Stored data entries

━━━━━━━━━━━━━━━━━━━━

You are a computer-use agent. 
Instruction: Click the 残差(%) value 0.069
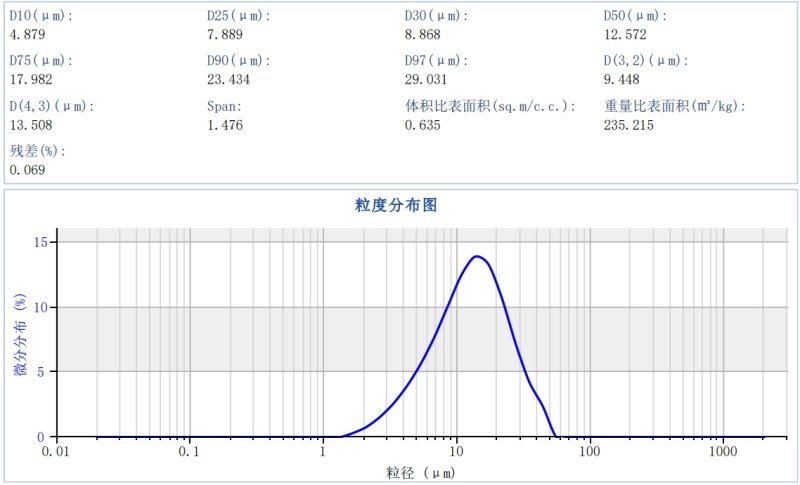tap(27, 170)
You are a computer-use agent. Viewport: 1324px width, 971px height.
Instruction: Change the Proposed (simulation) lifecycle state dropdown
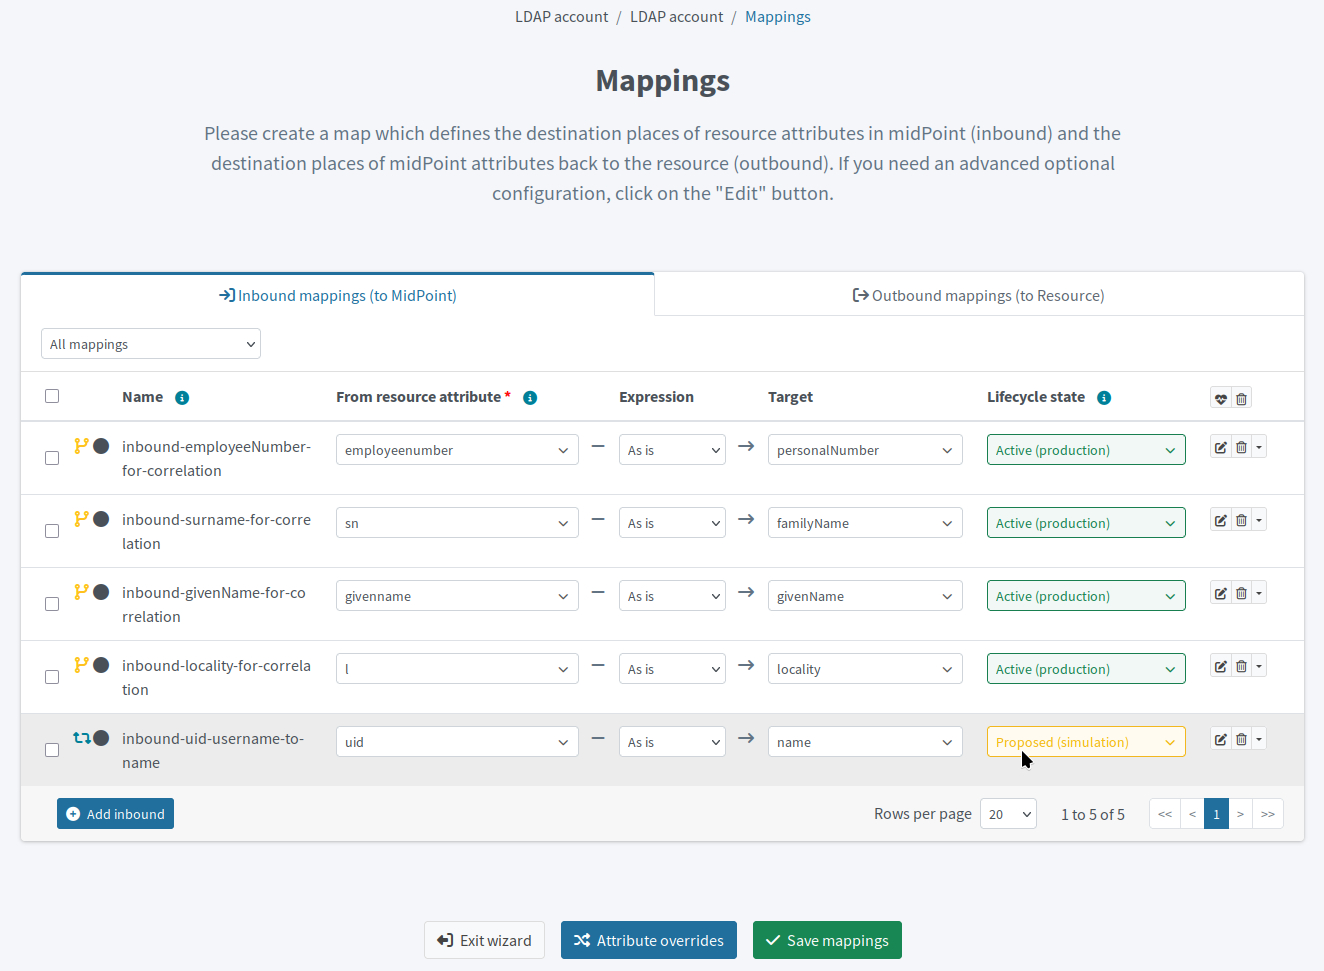pos(1086,741)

━━━━━━━━━━━━━━━━━━━━

→ **WORK ORDER**
All of the lines above must be repeated without alteration, though the pictures are to be excluded.

→ **SOLUTION TO THE EXERCISE**
You are a computer-use agent. 
Instruction: Click the 残差(%) value 0.069
tap(27, 170)
You are a computer-use agent. Viewport: 1324px width, 971px height.
Instruction: Change the Proposed (simulation) lifecycle state dropdown
pos(1086,741)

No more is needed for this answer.